EXERCISE INPUT:

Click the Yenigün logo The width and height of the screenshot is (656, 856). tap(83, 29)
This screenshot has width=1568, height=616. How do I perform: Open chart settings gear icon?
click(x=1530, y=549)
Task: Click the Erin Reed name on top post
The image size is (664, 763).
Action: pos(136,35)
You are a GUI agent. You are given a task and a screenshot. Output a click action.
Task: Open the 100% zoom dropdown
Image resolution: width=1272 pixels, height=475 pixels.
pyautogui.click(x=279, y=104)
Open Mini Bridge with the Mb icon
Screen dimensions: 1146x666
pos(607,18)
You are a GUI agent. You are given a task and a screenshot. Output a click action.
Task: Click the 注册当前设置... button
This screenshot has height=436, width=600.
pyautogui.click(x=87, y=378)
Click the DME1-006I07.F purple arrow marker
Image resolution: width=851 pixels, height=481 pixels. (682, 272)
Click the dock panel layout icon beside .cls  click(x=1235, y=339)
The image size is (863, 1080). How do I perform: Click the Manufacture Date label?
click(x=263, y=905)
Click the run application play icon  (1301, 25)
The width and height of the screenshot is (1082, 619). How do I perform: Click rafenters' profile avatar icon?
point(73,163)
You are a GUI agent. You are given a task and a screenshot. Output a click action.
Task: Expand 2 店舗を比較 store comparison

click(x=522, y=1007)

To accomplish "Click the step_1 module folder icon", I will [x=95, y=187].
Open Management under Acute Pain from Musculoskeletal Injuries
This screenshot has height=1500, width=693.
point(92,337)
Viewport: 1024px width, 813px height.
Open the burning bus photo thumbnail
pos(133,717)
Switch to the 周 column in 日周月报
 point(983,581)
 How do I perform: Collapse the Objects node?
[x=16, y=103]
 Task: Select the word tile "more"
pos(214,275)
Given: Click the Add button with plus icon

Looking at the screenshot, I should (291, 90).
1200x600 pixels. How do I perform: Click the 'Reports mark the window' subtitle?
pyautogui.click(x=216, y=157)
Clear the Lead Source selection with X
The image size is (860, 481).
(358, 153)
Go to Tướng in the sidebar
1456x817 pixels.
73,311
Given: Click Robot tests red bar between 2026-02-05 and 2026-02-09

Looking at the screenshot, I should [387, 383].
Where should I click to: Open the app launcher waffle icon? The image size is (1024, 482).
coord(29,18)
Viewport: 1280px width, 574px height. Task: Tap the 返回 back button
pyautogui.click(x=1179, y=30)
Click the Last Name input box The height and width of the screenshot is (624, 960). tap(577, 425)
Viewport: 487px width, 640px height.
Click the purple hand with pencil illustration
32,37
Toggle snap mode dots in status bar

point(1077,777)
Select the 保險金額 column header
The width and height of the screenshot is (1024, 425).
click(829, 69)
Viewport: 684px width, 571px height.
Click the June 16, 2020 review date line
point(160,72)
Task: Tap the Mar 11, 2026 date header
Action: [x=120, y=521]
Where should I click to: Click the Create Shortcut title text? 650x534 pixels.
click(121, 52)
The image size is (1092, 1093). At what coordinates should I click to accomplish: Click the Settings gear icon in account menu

PROBLEM DESCRIPTION:
All that is needed is the material, repeated exactly.

RESULT OF THE EXERCISE:
Click the Yenigün logo The width and height of the screenshot is (656, 856). tap(83, 29)
This screenshot has width=1568, height=616. How do I perform: Open chart settings gear icon?
click(x=1530, y=549)
Task: Click the Erin Reed name on top post
The image size is (664, 763).
Action: pos(136,35)
You are a GUI agent. You are given a task and a screenshot. Output a click action.
Task: Open the 100% zoom dropdown
Image resolution: width=1272 pixels, height=475 pixels.
pyautogui.click(x=279, y=104)
Open Mini Bridge with the Mb icon
Screen dimensions: 1146x666
pos(607,18)
You are a GUI agent. You are given a task and a screenshot. Output a click action.
Task: Click the 注册当前设置... button
This screenshot has height=436, width=600.
pyautogui.click(x=87, y=378)
Click the DME1-006I07.F purple arrow marker
Image resolution: width=851 pixels, height=481 pixels. (682, 272)
Click the dock panel layout icon beside .cls  click(x=1235, y=339)
The image size is (863, 1080). How do I perform: Click the Manufacture Date label?
click(x=263, y=905)
Click the run application play icon  (1301, 25)
The width and height of the screenshot is (1082, 619). How do I perform: Click rafenters' profile avatar icon?
point(73,163)
You are a GUI agent. You are given a task and a screenshot. Output a click action.
Task: Expand 2 店舗を比較 store comparison

click(x=522, y=1007)

To accomplish "Click the step_1 module folder icon", I will [x=95, y=187].
Open Management under Acute Pain from Musculoskeletal Injuries
This screenshot has height=1500, width=693.
point(92,337)
Viewport: 1024px width, 813px height.
Open the burning bus photo thumbnail
pos(133,717)
Switch to the 周 column in 日周月报
 point(983,581)
 How do I perform: Collapse the Objects node?
[x=16, y=103]
 Task: Select the word tile "more"
pos(214,275)
Given: Click the Add button with plus icon

Looking at the screenshot, I should (291, 90).
1200x600 pixels. How do I perform: Click the 'Reports mark the window' subtitle?
pyautogui.click(x=216, y=157)
Clear the Lead Source selection with X
The image size is (860, 481).
(358, 153)
Go to Tướng in the sidebar
1456x817 pixels.
73,311
Given: Click Robot tests red bar between 2026-02-05 and 2026-02-09

Looking at the screenshot, I should [387, 383].
Where should I click to: Open the app launcher waffle icon? The image size is (1024, 482).
coord(29,18)
Viewport: 1280px width, 574px height. Task: Tap the 返回 back button
pyautogui.click(x=1179, y=30)
Click the Last Name input box The height and width of the screenshot is (624, 960). tap(577, 425)
Viewport: 487px width, 640px height.
Click the purple hand with pencil illustration
32,37
Toggle snap mode dots in status bar

point(1077,777)
Select the 保險金額 column header
The width and height of the screenshot is (1024, 425).
click(829, 69)
Viewport: 684px width, 571px height.
Click the June 16, 2020 review date line
point(160,72)
Task: Tap the Mar 11, 2026 date header
Action: [x=120, y=521]
Where should I click to: Click the Create Shortcut title text? 650x534 pixels.
click(121, 52)
The image size is (1092, 1093). At what coordinates should I click to accomplish: Click the Settings gear icon in account menu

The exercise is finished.